Assim como Lavoura arcaica, o livro de Raduan Nassar do qual foi extraído, Lavoura arcaica, o filme de Luiz Fernando Carvalho, é uma obra do limbo da alma. Limbo porque trata do mundo pastoso das relações familiares em um momento de crise, no qual se demonstra o que há de mole e quente nos contornos tidos até então como firmes, sólidos. Da alma porque trata sim da alma humana e está muito atento a um viés que, mais que religioso, é litúrgico. Quando aqueles pais e filhos falam, é como se estivessem em uma celebração religiosa. Tudo se diz com a seriedade e a unção das cerimônias realizadas nas igrejas e há seguidas apropriações do universo do catolicismo brasileiro de algumas décadas atrás. Tudo é intencional. Seria fácil atender à pasteurização característica de grande parte do cinema consumido atualmente, seria fácil fazer uma fita de pegada naturalista, que facilitasse o texto de Raduan Nassar para o espectador, que diria satisfeito “não li o livro, mas vi o filme”. Há que se ler o livro, há que se ver o filme, antes de mais nada porque são dois trabalhos de excepcional qualidade, duas obras que existem porque era forçoso que existissem, pois emanam de seus realizadores como uma voz que não quer calar. E o nome disto é força.

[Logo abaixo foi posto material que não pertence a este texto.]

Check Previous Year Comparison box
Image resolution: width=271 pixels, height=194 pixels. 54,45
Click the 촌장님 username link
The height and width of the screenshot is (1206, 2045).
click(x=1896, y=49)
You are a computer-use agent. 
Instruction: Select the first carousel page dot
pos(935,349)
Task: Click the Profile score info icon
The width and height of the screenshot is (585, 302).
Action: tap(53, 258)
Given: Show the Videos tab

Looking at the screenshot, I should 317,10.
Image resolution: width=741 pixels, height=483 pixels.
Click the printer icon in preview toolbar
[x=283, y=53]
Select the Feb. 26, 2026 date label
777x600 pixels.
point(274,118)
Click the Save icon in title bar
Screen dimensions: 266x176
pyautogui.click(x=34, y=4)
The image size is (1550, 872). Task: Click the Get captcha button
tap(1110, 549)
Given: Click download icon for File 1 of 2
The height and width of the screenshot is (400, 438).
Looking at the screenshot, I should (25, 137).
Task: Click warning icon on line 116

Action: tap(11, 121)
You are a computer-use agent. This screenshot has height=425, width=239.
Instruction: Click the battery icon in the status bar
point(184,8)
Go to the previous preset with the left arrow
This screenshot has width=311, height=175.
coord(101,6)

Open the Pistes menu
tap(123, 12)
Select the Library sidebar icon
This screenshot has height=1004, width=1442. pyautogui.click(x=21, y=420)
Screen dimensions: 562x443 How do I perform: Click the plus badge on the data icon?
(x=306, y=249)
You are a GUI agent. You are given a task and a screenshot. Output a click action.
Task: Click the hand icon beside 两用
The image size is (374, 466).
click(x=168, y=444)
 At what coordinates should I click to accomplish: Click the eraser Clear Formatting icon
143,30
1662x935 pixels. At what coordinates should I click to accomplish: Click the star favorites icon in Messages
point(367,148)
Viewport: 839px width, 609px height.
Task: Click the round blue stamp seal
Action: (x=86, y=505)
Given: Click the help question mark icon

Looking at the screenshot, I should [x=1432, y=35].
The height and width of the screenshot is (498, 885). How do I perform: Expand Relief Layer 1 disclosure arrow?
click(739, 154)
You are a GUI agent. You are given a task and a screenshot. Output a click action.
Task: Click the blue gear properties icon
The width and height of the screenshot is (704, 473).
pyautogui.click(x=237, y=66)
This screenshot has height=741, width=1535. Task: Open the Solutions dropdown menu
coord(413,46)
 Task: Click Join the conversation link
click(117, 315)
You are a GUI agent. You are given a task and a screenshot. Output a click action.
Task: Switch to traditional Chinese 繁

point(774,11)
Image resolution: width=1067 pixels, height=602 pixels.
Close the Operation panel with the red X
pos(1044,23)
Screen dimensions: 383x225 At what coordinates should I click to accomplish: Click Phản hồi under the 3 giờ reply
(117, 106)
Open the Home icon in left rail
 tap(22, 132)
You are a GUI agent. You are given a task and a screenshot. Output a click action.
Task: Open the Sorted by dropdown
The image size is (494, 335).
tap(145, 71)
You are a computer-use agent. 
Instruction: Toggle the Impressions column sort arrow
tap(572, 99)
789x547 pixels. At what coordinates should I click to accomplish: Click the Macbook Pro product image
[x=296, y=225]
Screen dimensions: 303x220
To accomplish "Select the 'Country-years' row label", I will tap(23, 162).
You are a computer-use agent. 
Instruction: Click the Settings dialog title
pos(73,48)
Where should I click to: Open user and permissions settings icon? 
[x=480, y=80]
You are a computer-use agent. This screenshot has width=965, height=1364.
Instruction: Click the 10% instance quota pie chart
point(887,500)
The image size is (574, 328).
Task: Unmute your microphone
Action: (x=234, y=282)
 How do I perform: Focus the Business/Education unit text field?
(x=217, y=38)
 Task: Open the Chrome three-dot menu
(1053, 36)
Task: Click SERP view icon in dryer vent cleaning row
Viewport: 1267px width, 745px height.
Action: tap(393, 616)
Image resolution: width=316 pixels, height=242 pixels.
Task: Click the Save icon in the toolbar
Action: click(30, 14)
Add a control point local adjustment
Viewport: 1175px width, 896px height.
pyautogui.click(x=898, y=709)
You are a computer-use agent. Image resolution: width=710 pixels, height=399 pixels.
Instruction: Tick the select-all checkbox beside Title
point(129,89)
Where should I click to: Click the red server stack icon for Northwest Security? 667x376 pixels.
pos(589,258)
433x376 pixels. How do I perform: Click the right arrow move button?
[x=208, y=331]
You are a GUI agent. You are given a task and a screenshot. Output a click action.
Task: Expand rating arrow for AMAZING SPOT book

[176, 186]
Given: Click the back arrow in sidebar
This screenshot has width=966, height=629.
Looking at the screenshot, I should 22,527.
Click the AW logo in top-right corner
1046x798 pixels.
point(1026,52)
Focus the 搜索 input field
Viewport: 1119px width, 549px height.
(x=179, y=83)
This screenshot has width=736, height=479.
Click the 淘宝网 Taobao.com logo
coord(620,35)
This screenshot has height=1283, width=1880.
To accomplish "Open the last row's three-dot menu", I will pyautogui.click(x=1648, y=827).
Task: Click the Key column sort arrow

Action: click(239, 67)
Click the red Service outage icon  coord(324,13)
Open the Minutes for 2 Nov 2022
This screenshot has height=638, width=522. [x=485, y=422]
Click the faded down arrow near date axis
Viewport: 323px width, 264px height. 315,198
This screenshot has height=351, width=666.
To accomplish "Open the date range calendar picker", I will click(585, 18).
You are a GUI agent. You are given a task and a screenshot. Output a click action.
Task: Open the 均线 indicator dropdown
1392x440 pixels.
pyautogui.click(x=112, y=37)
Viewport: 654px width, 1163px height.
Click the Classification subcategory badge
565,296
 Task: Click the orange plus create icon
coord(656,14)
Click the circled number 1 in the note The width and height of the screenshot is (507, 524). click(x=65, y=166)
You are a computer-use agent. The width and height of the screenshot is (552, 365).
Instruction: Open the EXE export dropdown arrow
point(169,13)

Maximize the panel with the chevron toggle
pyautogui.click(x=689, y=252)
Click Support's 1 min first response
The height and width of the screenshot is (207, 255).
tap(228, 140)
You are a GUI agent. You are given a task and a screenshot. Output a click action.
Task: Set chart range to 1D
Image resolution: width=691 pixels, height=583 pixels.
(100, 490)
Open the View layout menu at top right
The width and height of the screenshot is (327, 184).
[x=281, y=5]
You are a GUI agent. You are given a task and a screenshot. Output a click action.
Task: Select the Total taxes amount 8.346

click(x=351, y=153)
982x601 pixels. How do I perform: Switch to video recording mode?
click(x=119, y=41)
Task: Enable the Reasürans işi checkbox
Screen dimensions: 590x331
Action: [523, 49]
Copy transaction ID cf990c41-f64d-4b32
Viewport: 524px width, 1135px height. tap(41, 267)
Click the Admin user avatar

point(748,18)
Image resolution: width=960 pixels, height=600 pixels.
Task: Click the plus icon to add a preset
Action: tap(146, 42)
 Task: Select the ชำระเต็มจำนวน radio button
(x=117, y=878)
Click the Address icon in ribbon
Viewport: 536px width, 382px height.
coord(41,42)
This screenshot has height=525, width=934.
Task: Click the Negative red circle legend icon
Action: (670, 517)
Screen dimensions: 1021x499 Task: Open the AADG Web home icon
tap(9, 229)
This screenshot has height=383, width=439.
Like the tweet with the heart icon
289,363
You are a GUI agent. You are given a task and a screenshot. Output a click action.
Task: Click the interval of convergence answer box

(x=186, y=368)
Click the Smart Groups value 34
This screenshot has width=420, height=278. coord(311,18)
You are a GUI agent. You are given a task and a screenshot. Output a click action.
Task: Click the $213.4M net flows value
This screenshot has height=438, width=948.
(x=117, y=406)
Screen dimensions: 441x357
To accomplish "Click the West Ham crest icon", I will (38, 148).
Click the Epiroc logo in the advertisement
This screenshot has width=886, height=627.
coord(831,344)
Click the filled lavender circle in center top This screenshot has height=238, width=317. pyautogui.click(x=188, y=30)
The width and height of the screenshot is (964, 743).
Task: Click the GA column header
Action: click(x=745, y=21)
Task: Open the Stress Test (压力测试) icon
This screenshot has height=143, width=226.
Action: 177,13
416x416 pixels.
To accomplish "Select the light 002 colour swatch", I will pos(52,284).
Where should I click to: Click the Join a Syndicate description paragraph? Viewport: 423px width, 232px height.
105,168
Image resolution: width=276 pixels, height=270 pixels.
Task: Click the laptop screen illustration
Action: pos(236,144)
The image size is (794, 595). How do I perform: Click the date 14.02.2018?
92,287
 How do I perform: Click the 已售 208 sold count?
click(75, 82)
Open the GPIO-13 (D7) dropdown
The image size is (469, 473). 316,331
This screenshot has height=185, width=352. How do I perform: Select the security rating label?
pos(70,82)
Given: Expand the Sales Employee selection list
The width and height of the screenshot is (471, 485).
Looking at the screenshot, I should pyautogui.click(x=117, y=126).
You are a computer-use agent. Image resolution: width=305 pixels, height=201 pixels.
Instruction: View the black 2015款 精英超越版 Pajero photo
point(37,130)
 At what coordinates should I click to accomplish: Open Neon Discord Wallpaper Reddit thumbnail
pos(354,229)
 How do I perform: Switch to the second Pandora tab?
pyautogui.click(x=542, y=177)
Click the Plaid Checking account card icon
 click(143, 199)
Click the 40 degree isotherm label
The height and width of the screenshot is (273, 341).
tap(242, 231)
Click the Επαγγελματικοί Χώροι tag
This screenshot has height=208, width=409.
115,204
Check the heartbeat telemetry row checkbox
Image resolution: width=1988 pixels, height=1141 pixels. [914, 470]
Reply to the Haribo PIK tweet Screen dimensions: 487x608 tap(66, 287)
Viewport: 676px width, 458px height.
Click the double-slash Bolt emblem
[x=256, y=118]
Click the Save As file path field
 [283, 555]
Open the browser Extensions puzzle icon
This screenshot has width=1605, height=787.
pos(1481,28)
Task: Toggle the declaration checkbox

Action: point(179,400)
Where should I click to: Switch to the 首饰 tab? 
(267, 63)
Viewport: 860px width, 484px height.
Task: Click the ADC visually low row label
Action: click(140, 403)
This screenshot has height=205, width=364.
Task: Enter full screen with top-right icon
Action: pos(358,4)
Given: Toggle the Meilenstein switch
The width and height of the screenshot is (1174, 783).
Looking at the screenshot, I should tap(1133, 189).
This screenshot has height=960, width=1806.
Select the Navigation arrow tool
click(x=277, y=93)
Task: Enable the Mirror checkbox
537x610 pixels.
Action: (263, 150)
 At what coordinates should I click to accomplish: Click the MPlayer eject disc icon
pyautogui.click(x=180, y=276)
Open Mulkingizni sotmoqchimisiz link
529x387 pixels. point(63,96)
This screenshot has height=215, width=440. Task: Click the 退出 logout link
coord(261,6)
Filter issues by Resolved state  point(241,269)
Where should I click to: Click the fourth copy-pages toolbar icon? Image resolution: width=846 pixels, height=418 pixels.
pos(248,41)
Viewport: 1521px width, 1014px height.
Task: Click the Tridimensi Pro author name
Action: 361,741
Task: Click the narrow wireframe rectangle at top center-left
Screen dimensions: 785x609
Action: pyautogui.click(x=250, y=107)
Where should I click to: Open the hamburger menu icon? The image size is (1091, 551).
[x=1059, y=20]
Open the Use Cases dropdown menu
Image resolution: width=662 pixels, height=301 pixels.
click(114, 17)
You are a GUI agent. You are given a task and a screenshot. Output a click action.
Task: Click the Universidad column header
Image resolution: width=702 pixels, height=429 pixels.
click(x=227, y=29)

Atendendo a esta força e esta voz, o cineasta não quis agradar ao público com mais um produto fácil de ver. São três horas de projeção com longos silêncios, longas falas que são quase monólogos, atmosferas opressivas. Tal como na vertiginosa novela publicada pelo escritor paulista em 1975, o longa-metragem que agora chega às telas é pleno de uma inquietante mistura de economia e derramamento: o texto nassariano constrói um universo de cenários reduzidos, poucos personagens e linguagem torrencial, uma verdadeira volúpia da palavra; a película tem os mesmos cenários reduzidos (um quarto de pensão, uma rápida passagem pela praça de uma cidadezinha do interior, uma rápida passagem por um bordel, um vagão de trem e a fazenda da família de imigrantes árabes), os mesmos poucos personagens, a mesma torrente verbal que se materializa principalmente pela interpretação equilibrada e madura de Raul Cortez (o pai) e pelo exagero declamativo de Selton Mello (André, o filho protagonista). Ao lado deles, o irmão que quase não fala e também as silenciosas mulheres da família. Chegando aqui, todos indagamos: que mistério tem Ana, interpretada por Simone Spoladore, qual o sortilégio desta menina pastora que conduz ovelhas e dança voluptuosamente com os pés descalços no terreiro? Ana não fala: movimenta-se e reza quieta enquanto o mundo desaba ao seu redor.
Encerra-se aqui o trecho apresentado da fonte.